----- Texto para leitura

Parte II
Parte III
O vôo do Cairo
a Luxor foi excelente, apesar do avião lotado. Meu lugar era na janela, mas
preferi o corredor, opção com a qual o casal que já estava lá sentado concordou
na hora.
Antes de
entrar nos próximos detalhes penso que se faça aqui necessário prestar alguns
esclarecimentos sobre essa minha viagem. De fato a viagem propriamente dita é
um cruzeiro sobre o rio Nilo de Luxor até Assuan. Vi uma oferta imperdível
dessa viagem lá no longínquo fevereiro e resolvi comprá-la: uma semana num
navio sobre o rio Nilo com refeições e passeios. Paguei a entrada e marquei as
férias para essa primeira semana de outubro, coisa bastante prática, já que na
Alemanha 3 de outubro é o feriado da reunificação alemã e feriados e
finais-de-semana não contam como dias de férias. Dessa forma de segunda a
segunda eu só precisei de cinco dias de férias, o que também acabou sendo um
excelente negócio.

----------
----- Dados fornecidos

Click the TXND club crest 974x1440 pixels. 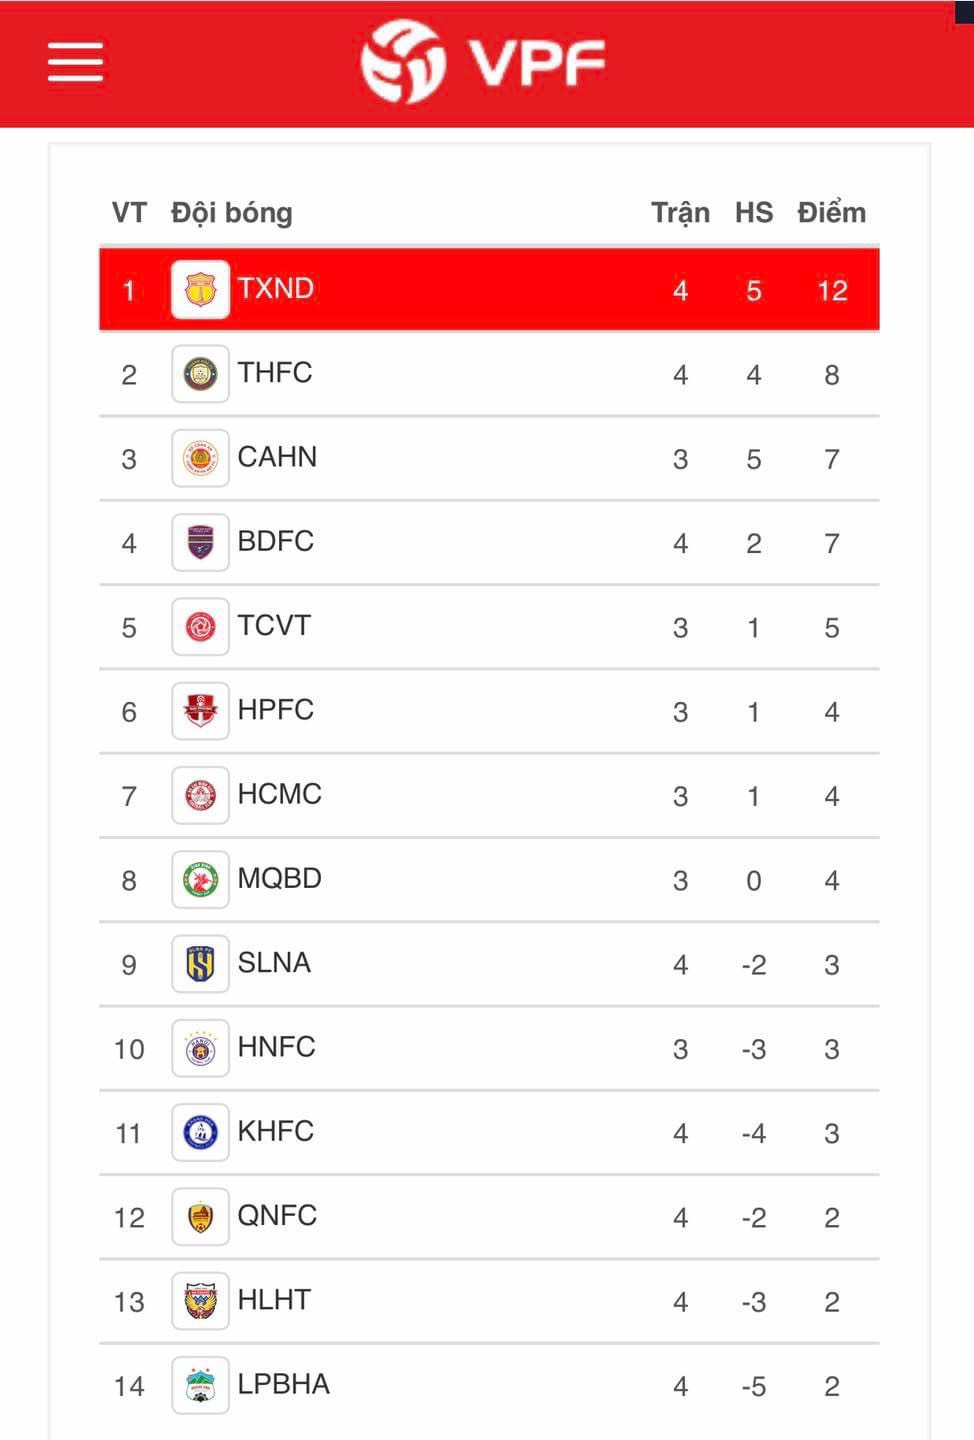[200, 290]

----------

→ **Objetivo da tarefa**:
Como você resumiria em duas frases o relato do cruzeiro pelo Nilo? O material é independente do texto.

→ **Resposta**:
O voo do Cairo a Luxor foi excelente apesar do avião lotado, e o casal já sentado concordou na hora com a troca do lugar na janela pelo do corredor. A viagem é um cruzeiro de uma semana pelo Nilo, de Luxor a Assuan, com refeições e passeios, comprado numa oferta em fevereiro e marcado para a primeira semana de outubro, o que exigiu só cinco dias de férias graças ao feriado de 3 de outubro na Alemanha.